The Heart of America Athletic Conference (HAAC or The Heart) is a college athletic conference affiliated with the National Association of Intercollegiate Athletics (NAIA). Member institutions are located in Iowa, Kansas, Missouri, and Nebraska in the United States.

History

The HAAC's earliest ancestor was the Missouri College Athletic Union (MCAU), which was formed in 1924 when the Missouri Intercollegiate Athletic Association (now the Mid-America Intercollegiate Athletics Association or MIAA) split in two. The old MIAA's private schools formed the Athletic Union, while the state teachers' colleges stayed in the MIAA. It was reorganized as the HAAC in 1971 when it began admitting schools outside Missouri. However, the HAAC does not presently claim the Athletic Union's history as its own.

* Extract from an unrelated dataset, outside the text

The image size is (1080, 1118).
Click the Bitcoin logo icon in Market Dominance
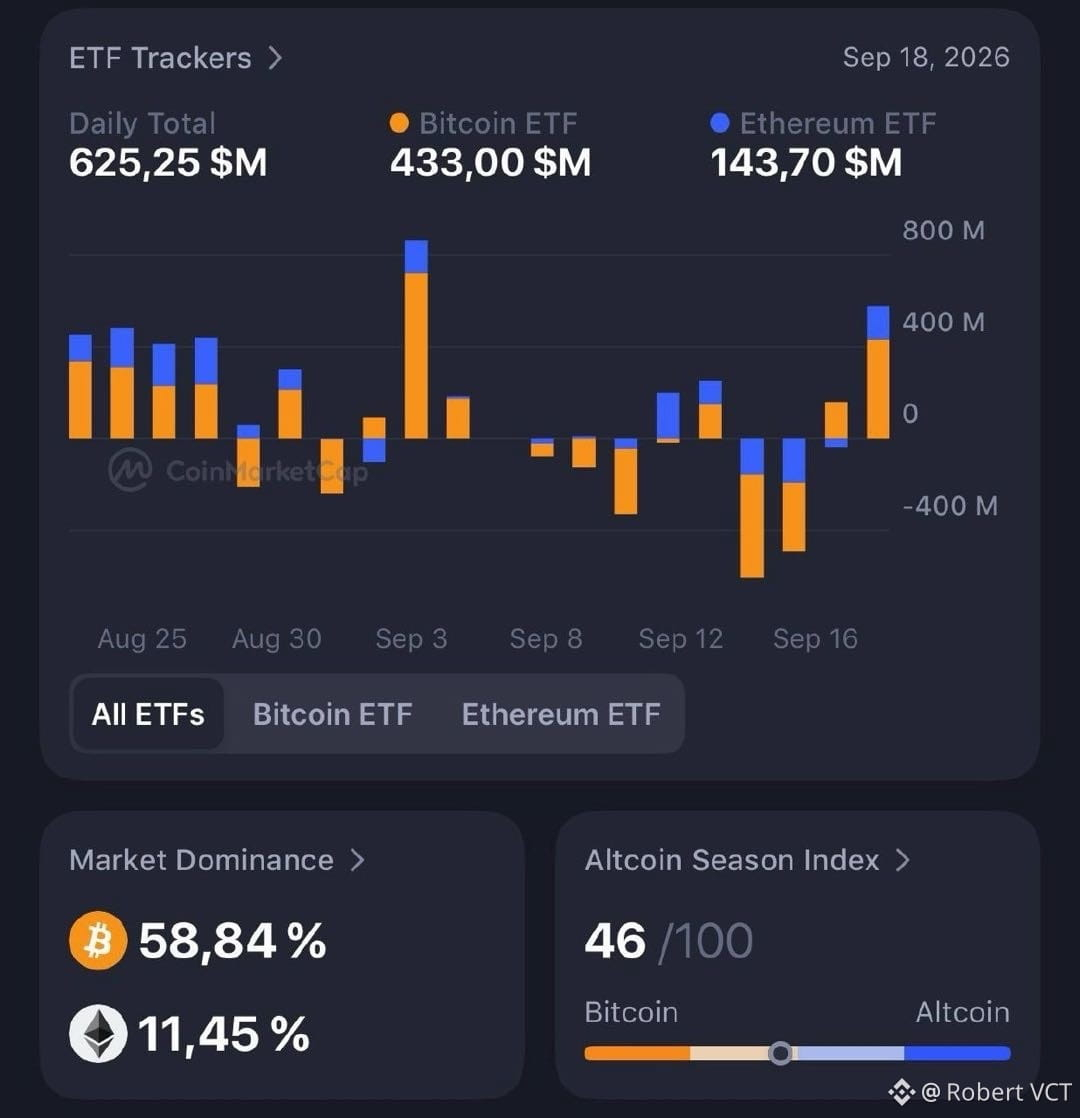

In early 2014, Grand View University and William Penn University were announced as members for the 2015–16 school year.  In April 2015, Clarke University and Mount Mercy University were also announced as members for the 2016–17 school year. In October 2019, Park University was approved for HAAC membership and joined in the 2020–21 school year. On February 10, 2022, long-serving Evangel University accepted its invitation to join the Kansas Collegiate Athletic Conference, also Kansas-based, in 2023–24.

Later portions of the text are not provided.